The operating profit jump was driven almost entirely by the insurance underwriting business, where earnings more than tripled to $2.4 billion due to a mild catastrophe season. Profit gains at BNSF (+5%) and manufacturing (+8%) also helped offset a 9% decline at Berkshire Hathaway Energy.
The cash hoard swelled to a new record of $382 billion, up from $344 billion in June. Berkshire’s cautious stance continued, with no share buybacks for the fifth straight quarter and net equity sales of $6.1 billion. The company has been a net seller of stocks for the 12th consecutive quarter.

With Buffett set to step down as CEO at year-end, successor Greg Abel inherits the massive war chest and a stock that has underperformed since the retirement announcement. However, Abel’s first major move was announced just after Q3 closed: a $9.7 billion deal to buy OxyChem, signaling a new catalyst and the first significant deployment of the cash pile.
McDonald’s Q3 revenue rose 3% Y/Y to $7.1 billion ($10 million miss), and adjusted EPS was $3.22 ($0.11 miss). The profit miss was driven by $91 million in one-time restructuring and transaction charges related to its South Korea and Israel businesses.
Global same-store sales continued their rebound, rising 4% (beating estimates), and US comps grew 2% (also a beat). US growth was driven by positive check growth from successful promotions like the Snack Wrap and various value bundles.

International Operated Markets (+4%) and International Developmental Licensed Markets (+5%) once again outperformed the US, with strong results in Germany, Australia, and Japan.
McDonald’s reaffirmed its full-year operating margin guidance in the mid-to-high 40% range.

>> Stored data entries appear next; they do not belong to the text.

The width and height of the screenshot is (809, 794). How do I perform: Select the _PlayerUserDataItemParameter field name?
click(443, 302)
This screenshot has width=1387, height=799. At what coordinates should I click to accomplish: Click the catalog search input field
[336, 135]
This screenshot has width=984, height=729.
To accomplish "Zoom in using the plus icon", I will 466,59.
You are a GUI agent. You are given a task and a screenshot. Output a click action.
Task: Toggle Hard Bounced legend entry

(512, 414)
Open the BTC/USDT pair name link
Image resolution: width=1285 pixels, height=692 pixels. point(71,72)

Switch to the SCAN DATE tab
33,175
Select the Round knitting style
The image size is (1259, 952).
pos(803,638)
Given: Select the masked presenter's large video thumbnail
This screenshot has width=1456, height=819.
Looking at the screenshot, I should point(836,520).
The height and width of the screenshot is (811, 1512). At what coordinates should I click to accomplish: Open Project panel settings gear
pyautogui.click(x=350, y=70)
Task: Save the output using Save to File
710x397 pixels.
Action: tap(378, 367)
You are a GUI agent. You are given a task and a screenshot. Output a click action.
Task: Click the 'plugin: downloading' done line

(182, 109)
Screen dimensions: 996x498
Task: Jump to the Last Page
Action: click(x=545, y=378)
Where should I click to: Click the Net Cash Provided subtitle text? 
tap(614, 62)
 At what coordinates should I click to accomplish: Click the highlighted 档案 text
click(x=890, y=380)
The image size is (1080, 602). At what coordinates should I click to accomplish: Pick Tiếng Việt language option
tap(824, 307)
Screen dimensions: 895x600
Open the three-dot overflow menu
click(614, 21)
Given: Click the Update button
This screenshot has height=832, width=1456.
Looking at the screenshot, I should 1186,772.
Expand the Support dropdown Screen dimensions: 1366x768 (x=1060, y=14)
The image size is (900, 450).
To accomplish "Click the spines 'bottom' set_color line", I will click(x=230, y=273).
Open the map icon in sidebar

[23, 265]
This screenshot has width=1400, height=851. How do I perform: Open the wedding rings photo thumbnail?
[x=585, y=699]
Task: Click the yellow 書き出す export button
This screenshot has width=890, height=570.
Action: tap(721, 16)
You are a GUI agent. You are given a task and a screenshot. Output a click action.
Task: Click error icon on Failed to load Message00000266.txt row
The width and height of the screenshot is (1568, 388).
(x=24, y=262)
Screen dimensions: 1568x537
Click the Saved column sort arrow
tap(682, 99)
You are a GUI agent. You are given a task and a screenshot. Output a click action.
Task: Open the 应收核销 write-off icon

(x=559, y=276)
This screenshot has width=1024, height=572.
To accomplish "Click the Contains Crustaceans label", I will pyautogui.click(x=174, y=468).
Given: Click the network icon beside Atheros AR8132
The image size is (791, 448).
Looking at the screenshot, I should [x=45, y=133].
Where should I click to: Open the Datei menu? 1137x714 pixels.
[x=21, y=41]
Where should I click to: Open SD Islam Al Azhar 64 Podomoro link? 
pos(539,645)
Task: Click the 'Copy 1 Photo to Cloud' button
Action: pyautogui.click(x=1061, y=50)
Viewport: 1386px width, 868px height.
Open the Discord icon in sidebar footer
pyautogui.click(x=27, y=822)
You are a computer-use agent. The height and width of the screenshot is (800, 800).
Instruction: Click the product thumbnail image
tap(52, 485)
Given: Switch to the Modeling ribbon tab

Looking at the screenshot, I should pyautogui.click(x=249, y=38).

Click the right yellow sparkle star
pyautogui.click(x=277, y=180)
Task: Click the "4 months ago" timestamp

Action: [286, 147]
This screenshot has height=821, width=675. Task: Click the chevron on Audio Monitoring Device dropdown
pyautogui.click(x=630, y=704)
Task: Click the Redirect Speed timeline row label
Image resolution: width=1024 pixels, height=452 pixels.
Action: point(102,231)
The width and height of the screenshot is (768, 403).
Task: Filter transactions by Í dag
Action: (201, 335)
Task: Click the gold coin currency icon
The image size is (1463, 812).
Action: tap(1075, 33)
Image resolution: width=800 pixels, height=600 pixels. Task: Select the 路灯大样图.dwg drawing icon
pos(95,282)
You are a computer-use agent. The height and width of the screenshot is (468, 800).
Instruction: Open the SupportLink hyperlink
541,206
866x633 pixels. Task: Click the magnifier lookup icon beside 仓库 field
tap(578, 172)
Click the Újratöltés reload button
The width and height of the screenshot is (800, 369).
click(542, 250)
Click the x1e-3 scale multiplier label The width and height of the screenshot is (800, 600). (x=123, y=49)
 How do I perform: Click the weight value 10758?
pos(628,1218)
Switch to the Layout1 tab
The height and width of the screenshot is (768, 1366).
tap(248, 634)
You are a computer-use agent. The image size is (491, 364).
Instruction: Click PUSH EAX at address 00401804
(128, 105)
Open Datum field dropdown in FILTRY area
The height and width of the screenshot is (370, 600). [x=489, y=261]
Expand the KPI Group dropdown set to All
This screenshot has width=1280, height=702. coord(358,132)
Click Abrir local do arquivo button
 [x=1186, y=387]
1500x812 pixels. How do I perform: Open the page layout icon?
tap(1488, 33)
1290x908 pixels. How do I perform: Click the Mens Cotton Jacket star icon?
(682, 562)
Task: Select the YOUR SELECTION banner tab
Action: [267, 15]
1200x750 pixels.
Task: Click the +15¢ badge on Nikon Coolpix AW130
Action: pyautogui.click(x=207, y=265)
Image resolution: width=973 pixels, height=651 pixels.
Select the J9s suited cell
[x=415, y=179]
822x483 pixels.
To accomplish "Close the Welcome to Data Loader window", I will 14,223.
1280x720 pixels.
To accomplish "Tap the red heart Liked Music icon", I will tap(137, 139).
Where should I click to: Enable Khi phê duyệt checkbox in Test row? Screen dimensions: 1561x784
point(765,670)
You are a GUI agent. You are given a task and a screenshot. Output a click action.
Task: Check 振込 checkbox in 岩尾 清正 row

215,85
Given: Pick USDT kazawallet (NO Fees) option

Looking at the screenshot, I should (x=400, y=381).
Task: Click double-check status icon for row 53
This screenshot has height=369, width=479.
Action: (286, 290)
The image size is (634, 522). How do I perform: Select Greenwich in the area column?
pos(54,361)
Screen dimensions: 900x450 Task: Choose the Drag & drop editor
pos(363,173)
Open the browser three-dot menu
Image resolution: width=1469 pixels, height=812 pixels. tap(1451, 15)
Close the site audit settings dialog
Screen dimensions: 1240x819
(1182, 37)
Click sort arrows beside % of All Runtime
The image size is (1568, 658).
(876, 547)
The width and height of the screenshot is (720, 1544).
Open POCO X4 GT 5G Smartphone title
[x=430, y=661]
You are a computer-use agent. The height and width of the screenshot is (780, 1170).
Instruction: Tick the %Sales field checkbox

Loyalty sales continued to surge, hitting a record $9 billion for the quarter ($34 billion for the trailing twelve months) as the company remains on track for its 250 million loyalty user target.
Despite a “challenging environment,” CEO Chris Kempczinski highlighted that the company is “fueling momentum” by delivering “everyday value and affordability.” The strategy is working, as McDonald’s appears to be successfully winning over cash-strapped consumers who are pulling back from fast-casual rivals like Chipotle.
Qualcomm’s fiscal Q4 (September quarter) revenue rose 10% Y/Y to $11.3 billion ($510 million beat), with non-GAAP EPS of $3.00 ($0.13 beat). The results were driven by a 13% Y/Y growth in the QCT segment to $9.8 billion.
Handsets revenue was the standout, jumping 14% Y/Y to $7.0 billion, signaling strong demand in the premium Android tier, particularly from Samsung. Automotive revenue hit a record $1.1 billion (+17% Y/Y), and IoT grew 7% to $1.07 billion. Licensing (QTL) revenue fell 7% Y/Y to $1.4 billion.
Despite a $5.7 billion non-cash one-off charge related to a US tax bill, the company generated record free cash flow of $12.8 billion for the full fiscal year and returned $3.4 billion to shareholders in the quarter.
Management issued a blockbuster Q1 FY26 forecast, guiding revenue to $11.8–$12.6 billion and non-GAAP EPS to $3.30–$3.50, both well above consensus. The company expects record QCT Handsets revenue in Q1, driven by new Snapdragon flagship launches. CEO Cristiano Amon highlighted momentum in AI PCs (150+ designs in pipeline), automated driving, and an accelerating push into the AI data center market, with a ramp now expected in FY27.